Dive Brief:
- Anthropic's Claude now lets subscribers use their phones to complete tasks on their computers as providers seek to expand autonomous capabilities, the company said Monday. The feature is available under a research preview for Claude Pro and Max users.
- Users can now perform a variety of tasks, such as create a report from local files, fill a spreadsheet with data from multiple sources or export a pitch deck as a PDF for a meeting, from their phone. Claude completes tasks by first seeking a “connector,” like Gmail, Google Drive or Slack on a computer, Anthropic said Tuesday in an update to Claude’s support section.
- The update is the latest in a string of AI companies’ attempts to pilot AI agents to complete tasks autonomously following the release of OpenClaw, which surged in popularity last month.
Dive Insight:
Vendors are aiming to take advantage of the interest in agentic AI capabilities as CIOs and other tech leaders seek more autonomy in company operations.
Claude's new feature runs locally on a user’s device, similar to OpenClaw, which deploys through apps like WhatsApp or Telegram to complete tasks on a computer.
Also like OpenClaw, Anthropic’s tool comes with security warnings.
The company cautioned users to be mindful of what information the tool has access to, as it takes screenshots of the computer to navigate tasks. It is trained to avoid certain information like stock trading and facial images, the company said. Sensitive information like medical or financial records should be closed before deploying Claude in this way, the company said.

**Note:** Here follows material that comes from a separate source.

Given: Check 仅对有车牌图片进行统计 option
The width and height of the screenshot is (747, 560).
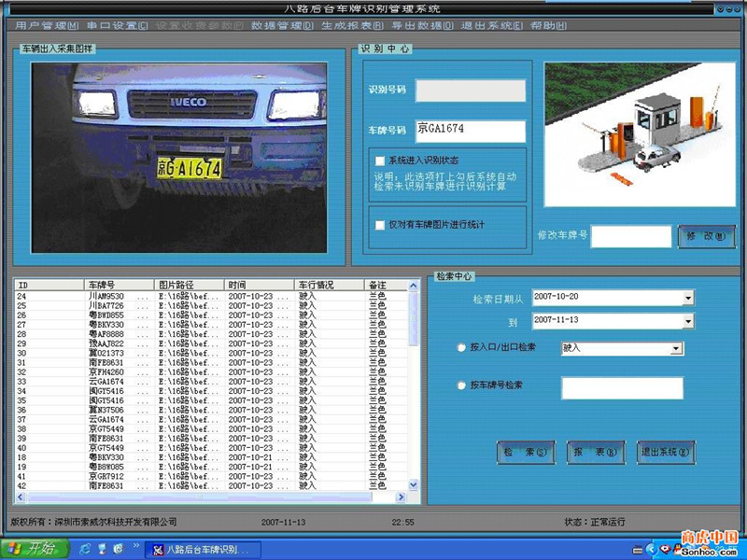Looking at the screenshot, I should (x=380, y=225).
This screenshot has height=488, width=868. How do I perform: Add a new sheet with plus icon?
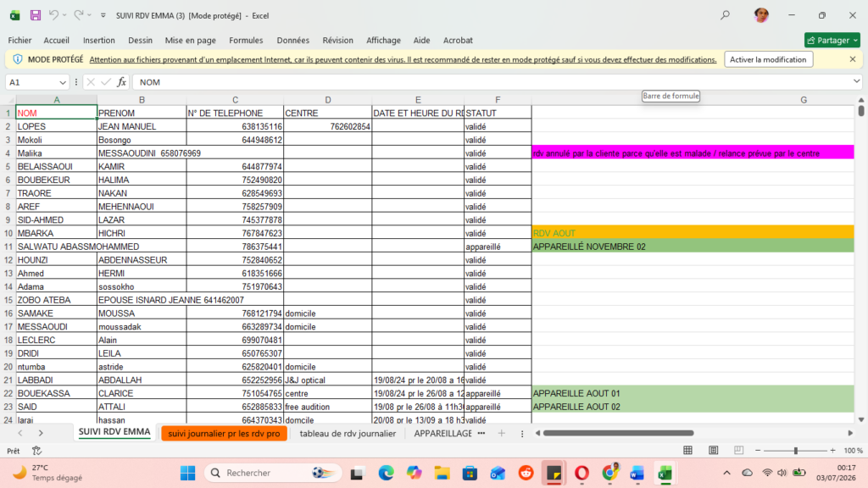tap(502, 433)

Security concerns of agentic AI agents have been flagged by company leaders at Meta and other tech firms, citing potential privacy breaches. Although the desire for agentic AI adoption is accelerating, only one in five companies who plan to deploy it in the next two years have a mature model for governing AI agents, a recent Deloitte study found.
But developing AI agent technology has been heralded by Nvidia CEO Jensen Huang as the “next ChatGPT.” At the company’s GTC Conference earlier this month, he told attendees that “every company in the world today needs to have an OpenClaw strategy, an agentic systems strategy.”
Nvidia launched its own open enterprise AI agent platform, NemoClaw, built on top of OpenClaw earlier this month, adding to the vendor race to make emerging products ready for the enterprise. It’s built with enterprise-grade security and privacy features to make OpenClaw a more secure platform, the company said.
“This seems to be the next step of the evolution of the Gen AI story,” said Lian Jye Su, a chief analyst at Omdia.
Su agreed with Huang that there is a wide drive across the industry to adopt agentic AI tools, but said it will likely take different forms from OpenClaw’s. CIOs will need a strategy for their company, be it self-built AI agents or platforms released by tech providers.
In any enterprise technology innovation, there’s a “push and pull” over security concerns, Su said.
“AI vendors want things to be fast, to go quickly, to break things,” he said. “But I think fundamentally, for most enterprises, they do want to be slower. They do want to make sure things are being done the right way.”
Fears that tools like OpenClaw could displace SaaS offerings are historically unfounded, Su said. He believes it could be years before a true replacement of enterprise tools happens. By then, traditional SaaS vendors will have likely developed their own agentic tools.
“A truly differentiated and truly powerful SaaS solution has built-in security, a built-in enterprise grade reliability into it that cannot simply be replaced by all these emerging agents,” Su said.